------ Source material ------
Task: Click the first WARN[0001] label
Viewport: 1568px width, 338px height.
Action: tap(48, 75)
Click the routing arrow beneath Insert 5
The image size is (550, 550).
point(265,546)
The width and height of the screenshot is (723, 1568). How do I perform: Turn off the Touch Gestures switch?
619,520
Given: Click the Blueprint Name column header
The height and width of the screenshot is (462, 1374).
------
What is being asked »
Your output should be an exact copy of every line from the one containing "Viewport: 1568px width, 338px height." through the end of the records.

Task output »
Viewport: 1568px width, 338px height.
Action: tap(48, 75)
Click the routing arrow beneath Insert 5
The image size is (550, 550).
point(265,546)
The width and height of the screenshot is (723, 1568). How do I perform: Turn off the Touch Gestures switch?
619,520
Given: Click the Blueprint Name column header
The height and width of the screenshot is (462, 1374).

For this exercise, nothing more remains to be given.